The conventional telcos were complaining that the Googles and the Facebooks of the world (labeled by them as Over-the-Top or OTT players) were unfairly getting a free ride on the expensive, difficult-to-maintain last mile access network. Bharti Airtel went as far as unilaterally seeking to identify such uses by their customers and to impose additional charges on them. They backed off in the face of widespread protests, but they said that they expected the regulator to “level the playing field.”
Now it looks like their complaints may be getting a response from a different quarter. If the Googles and the Facebooks of the world provide connectivity directly to their users, the old boys will have nothing to complain about. For Google et al., it’s the extension of the strategy of improving the quality of connectivity that they were trying to do by investing in undersea cables and medium-orbit satellites. It will also free them of threats from the conventional last-mile providers. The real losers will the the national governments who will lose the ability to extract money from providers and users and will not find it that easy to cut off their citizens from content they do not like.

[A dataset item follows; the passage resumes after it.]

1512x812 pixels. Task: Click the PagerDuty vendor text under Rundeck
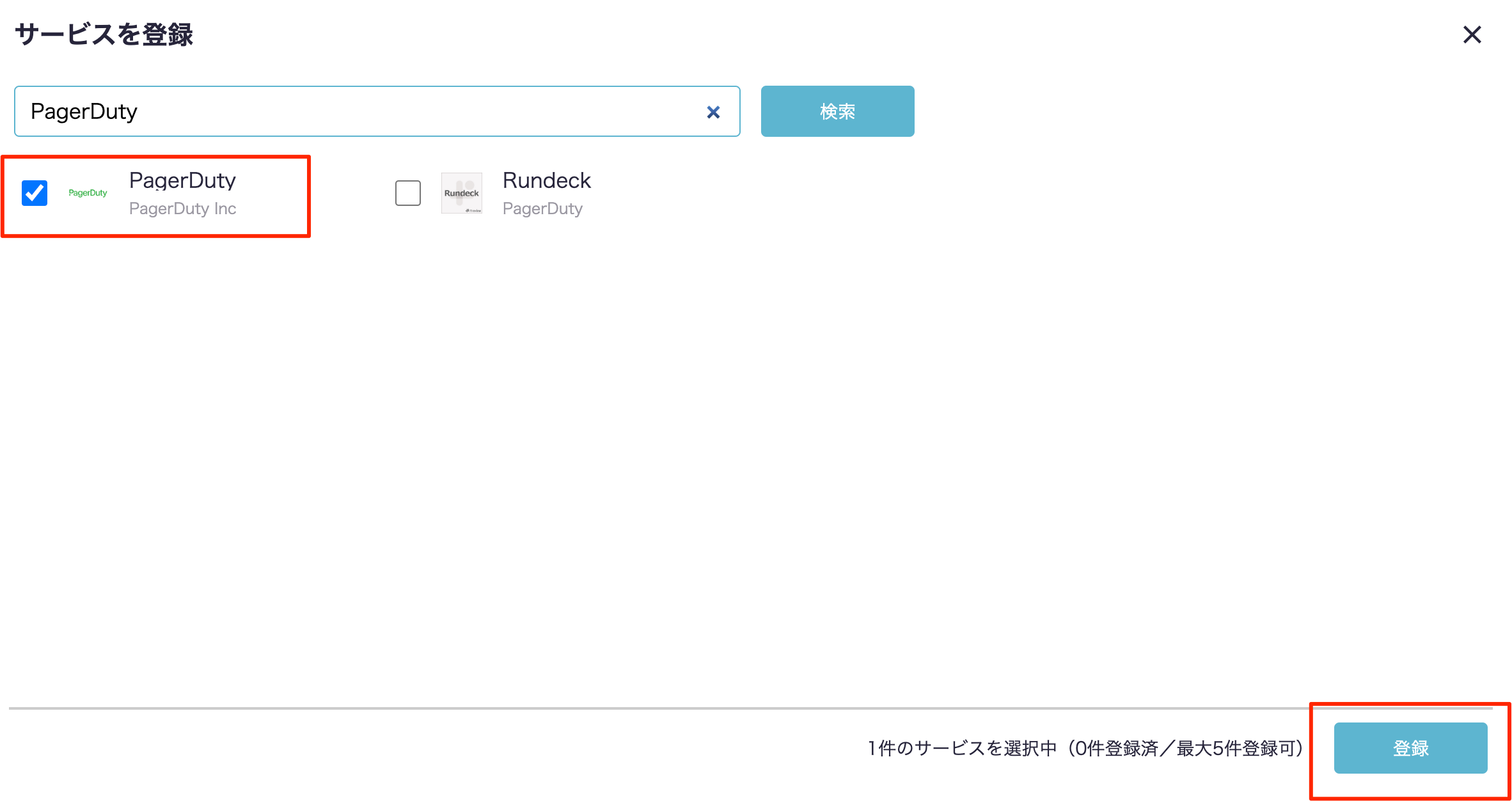point(542,208)
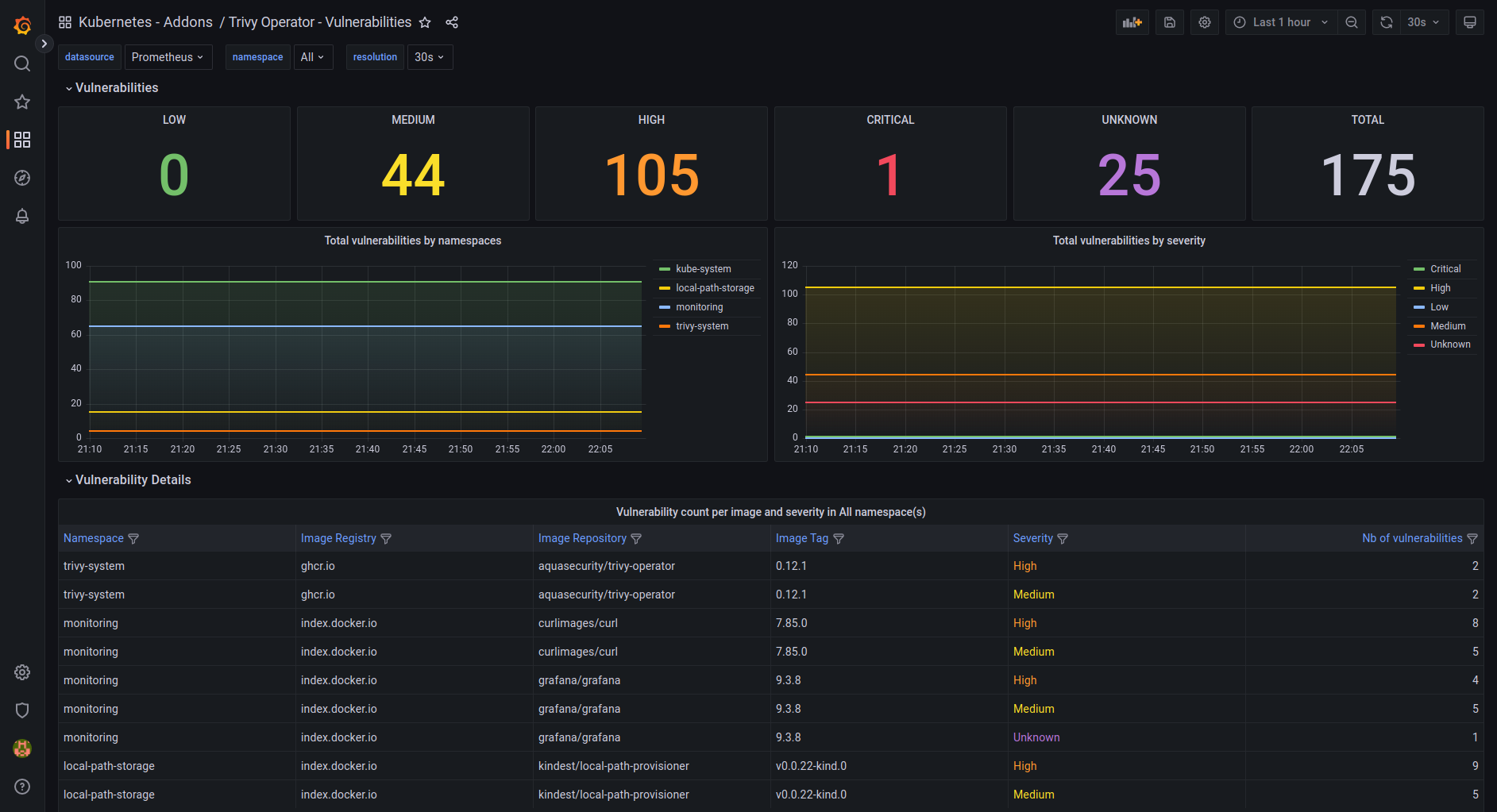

“If you’re a big Internet company, you don’t want to have to deal with every cable company, every telco, that are potentially or actually trying to interfere with your freedom to do business,” said Steve Jurvetson, a founder and partner at Draper Fisher Jurvetson, a Menlo Park, Calif., venture capital firm. He is on the boards of both SpaceX and Planet Labs.
This idea of sky-high Internet connections seems to be a fixture of technology booms. In the mid-1990s, there were similar efforts. One, called Sky Station, was a sort of stratospheric blimp that would hover over areas that needed broadband Internet service. It was not successful, mostly because there was not much demand for the high-speed access it could provide, said Martine Rothblatt, inventor of the satellite service SiriusXM who was a Sky Station partner and is now chief executive of United Therapeutics, a biotechnology company.
“Twenty years ago, when people were like really happy to get a phone call on a mobile phone, it was inconceivable that most people’s television platform would be their mobile” device, Ms. Rothblatt said.
Today, Ms. Rothblatt added, the demand for bandwidth is “essentially insatiable.”